▽

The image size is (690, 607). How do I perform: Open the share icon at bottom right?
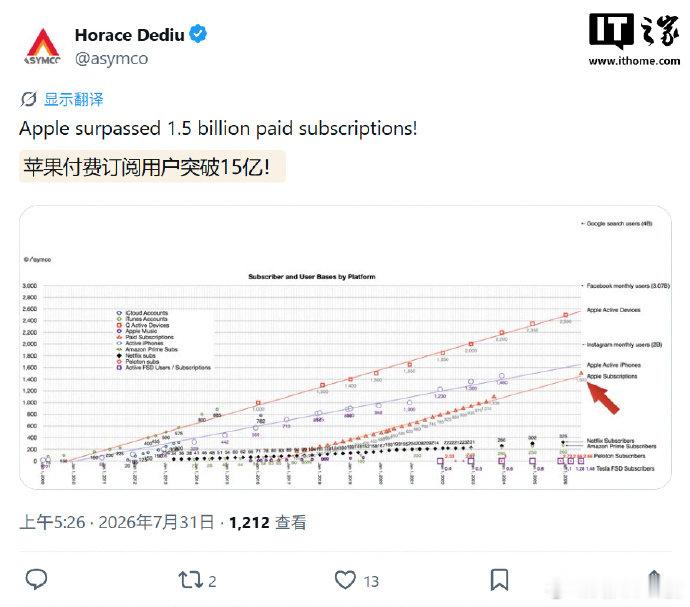[654, 580]
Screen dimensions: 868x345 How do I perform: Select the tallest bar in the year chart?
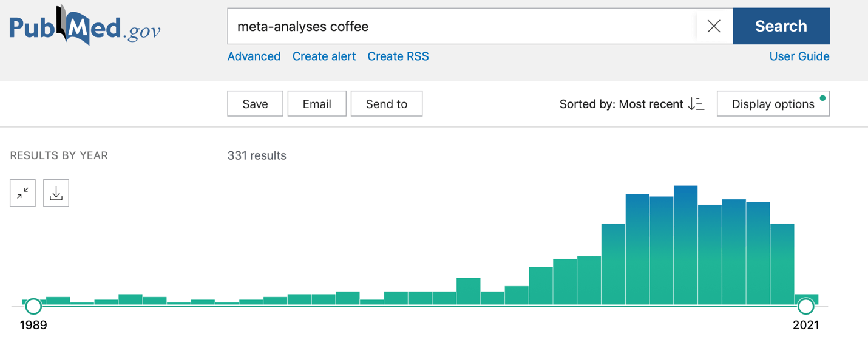click(685, 245)
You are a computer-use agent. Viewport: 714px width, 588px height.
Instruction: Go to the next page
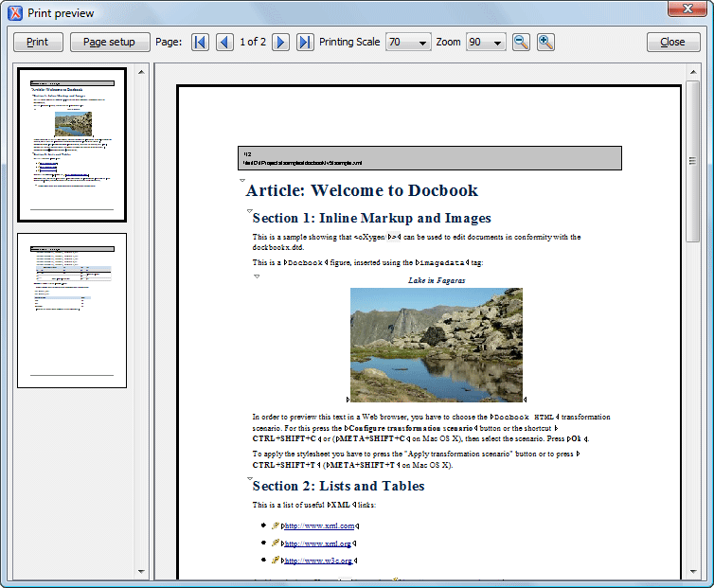[x=280, y=43]
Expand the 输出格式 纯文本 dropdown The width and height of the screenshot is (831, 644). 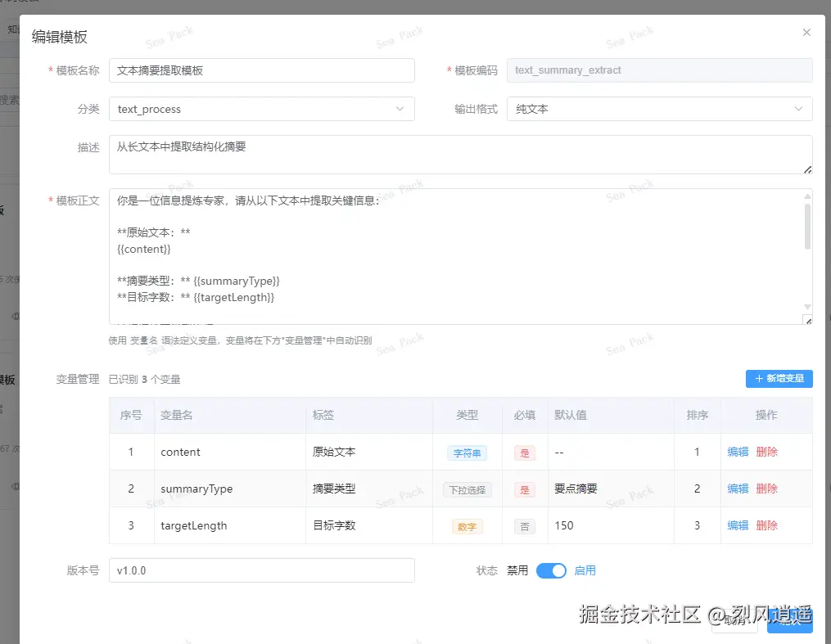659,109

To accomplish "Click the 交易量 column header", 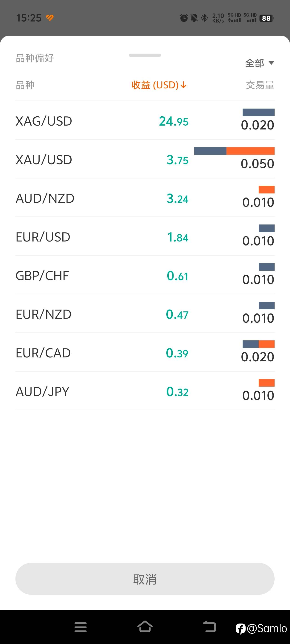I will coord(260,85).
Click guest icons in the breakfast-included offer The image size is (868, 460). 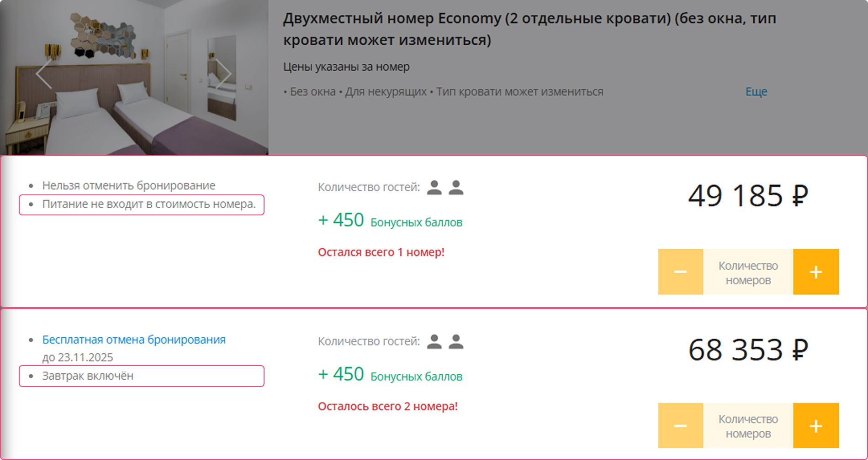coord(445,341)
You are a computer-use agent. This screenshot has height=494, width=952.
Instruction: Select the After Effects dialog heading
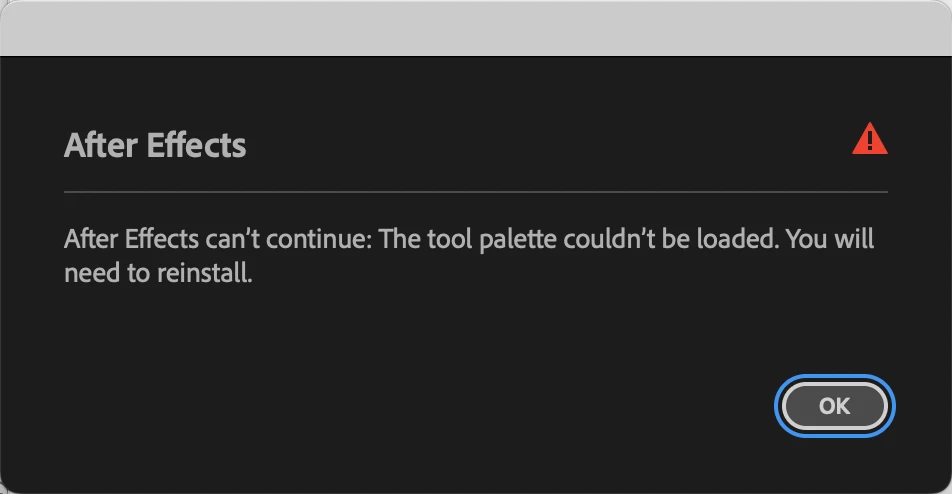[x=155, y=145]
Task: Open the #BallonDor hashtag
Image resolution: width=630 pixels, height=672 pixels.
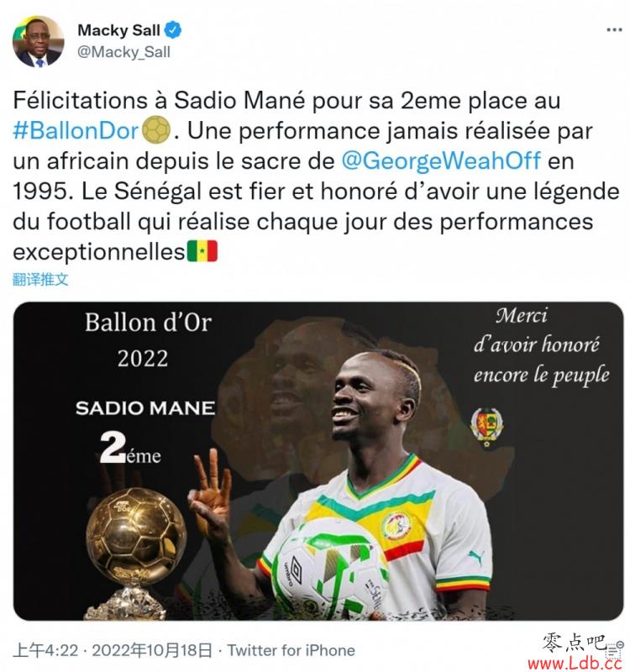Action: (x=76, y=131)
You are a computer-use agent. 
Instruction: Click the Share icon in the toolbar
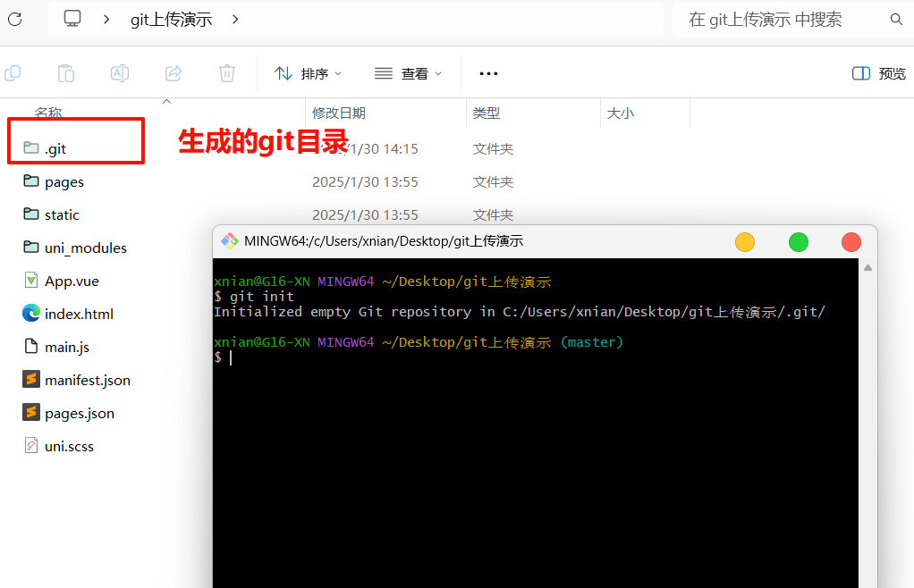click(x=173, y=73)
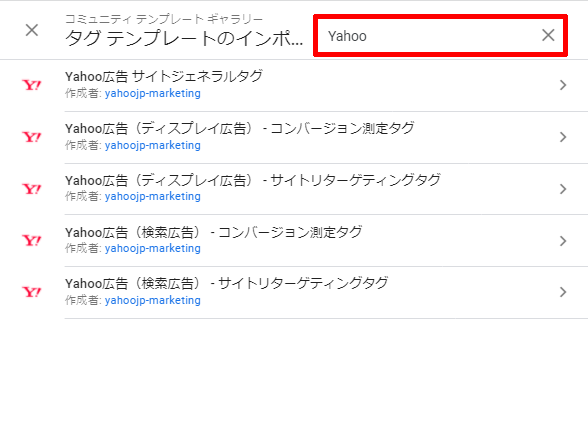Viewport: 588px width, 423px height.
Task: Close the tag template import panel
Action: pyautogui.click(x=32, y=30)
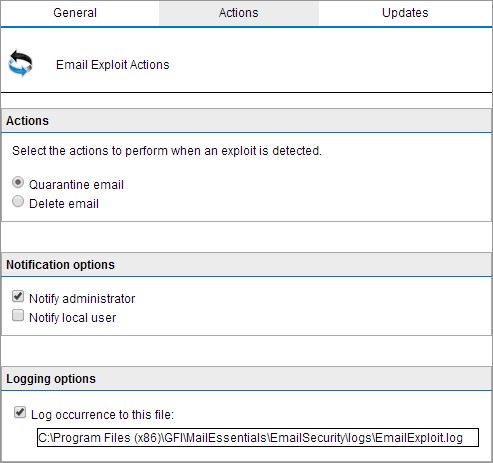Select the Actions tab
This screenshot has width=493, height=463.
coord(239,13)
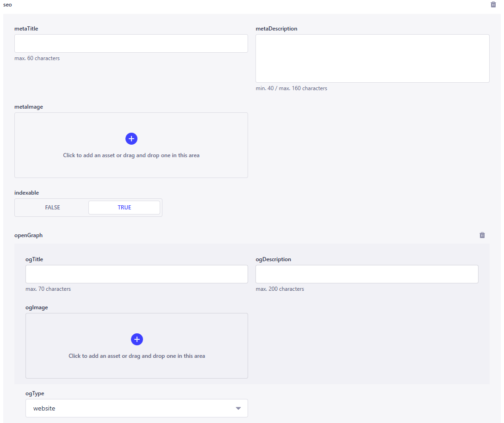This screenshot has height=423, width=504.
Task: Click the plus icon in metaImage area
Action: 131,139
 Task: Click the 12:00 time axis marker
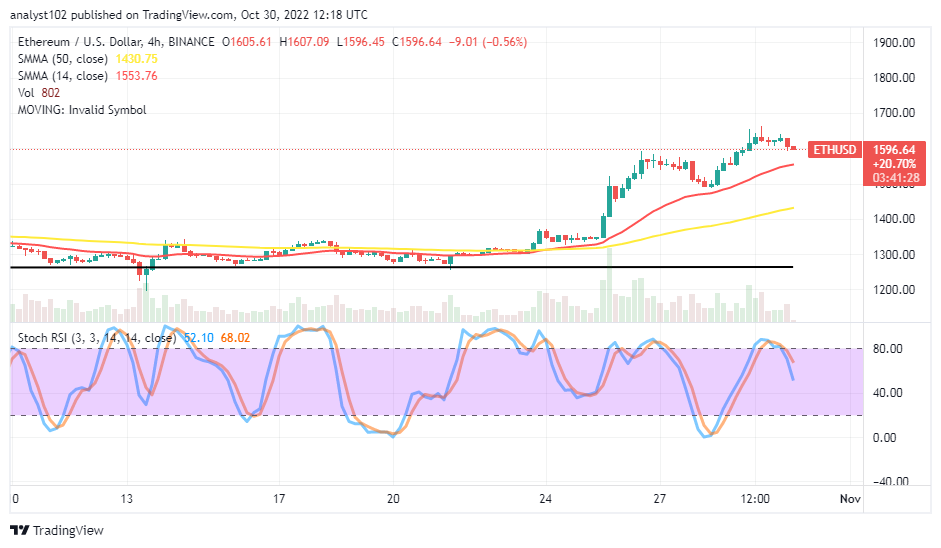click(755, 499)
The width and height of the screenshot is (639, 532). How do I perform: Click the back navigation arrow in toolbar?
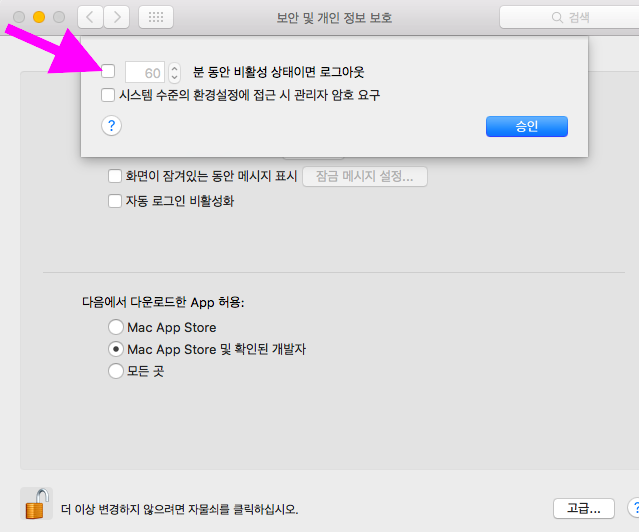point(90,17)
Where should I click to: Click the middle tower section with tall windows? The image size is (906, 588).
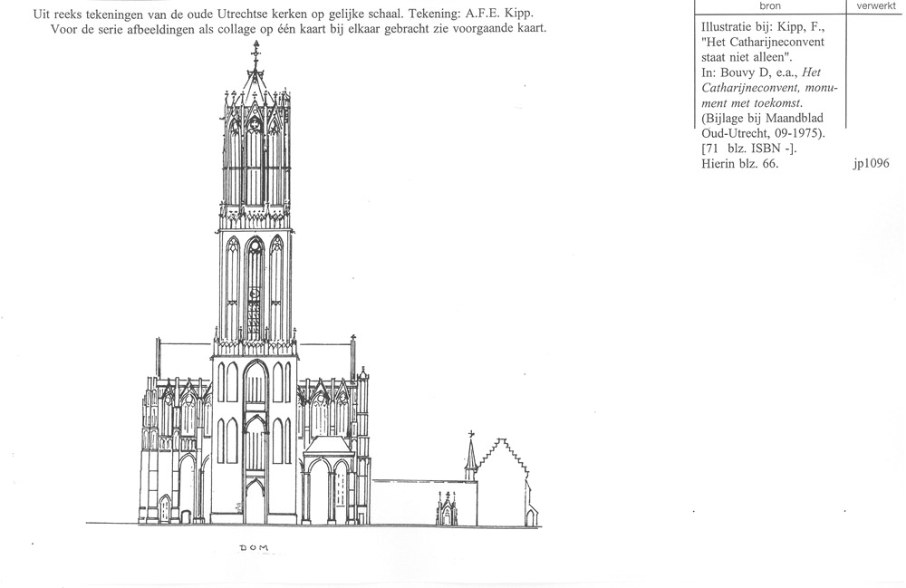(x=255, y=285)

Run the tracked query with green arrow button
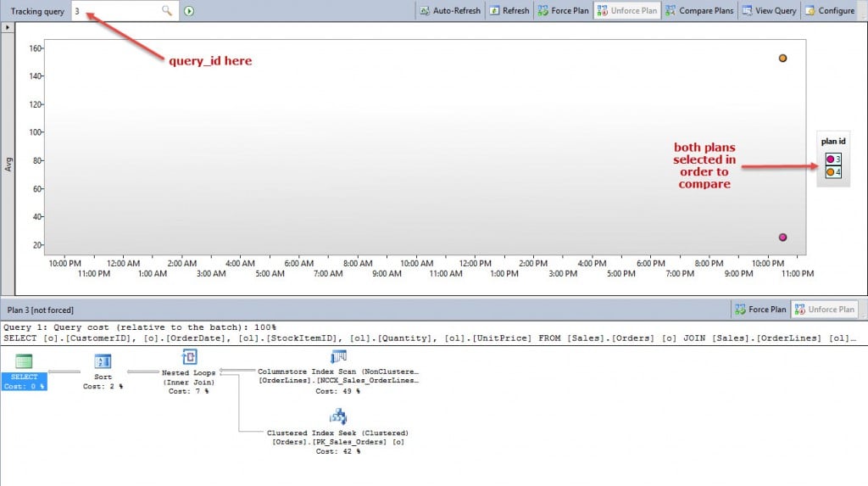point(189,11)
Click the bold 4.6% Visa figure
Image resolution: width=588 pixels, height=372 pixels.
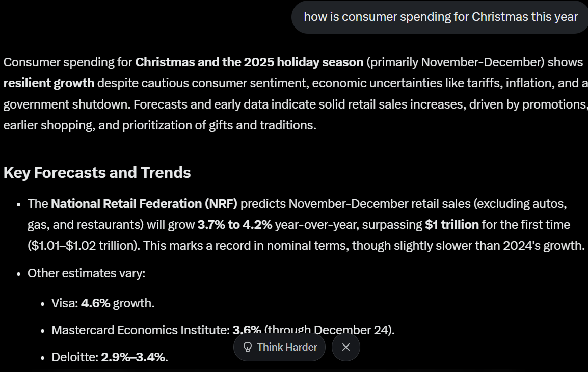click(x=95, y=303)
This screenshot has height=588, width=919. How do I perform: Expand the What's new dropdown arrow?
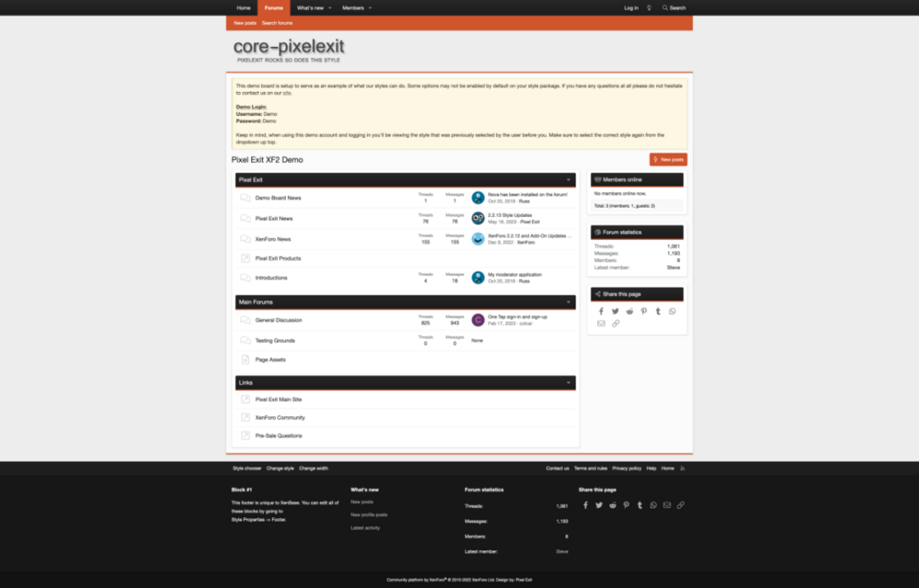tap(330, 7)
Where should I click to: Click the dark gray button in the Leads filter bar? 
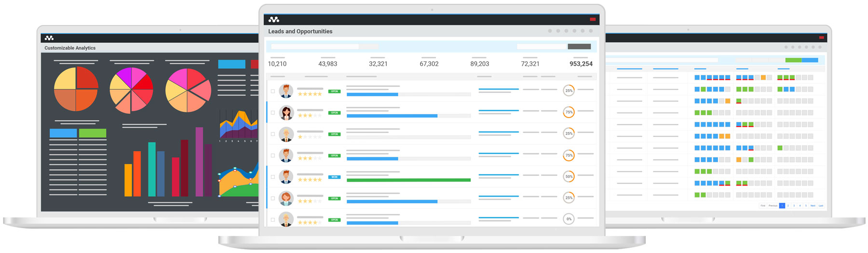(579, 47)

△

• [The problem]
Would you please give the number of lines in the data above that contain the string "agent"? Reply with that number only.

• [Result]
3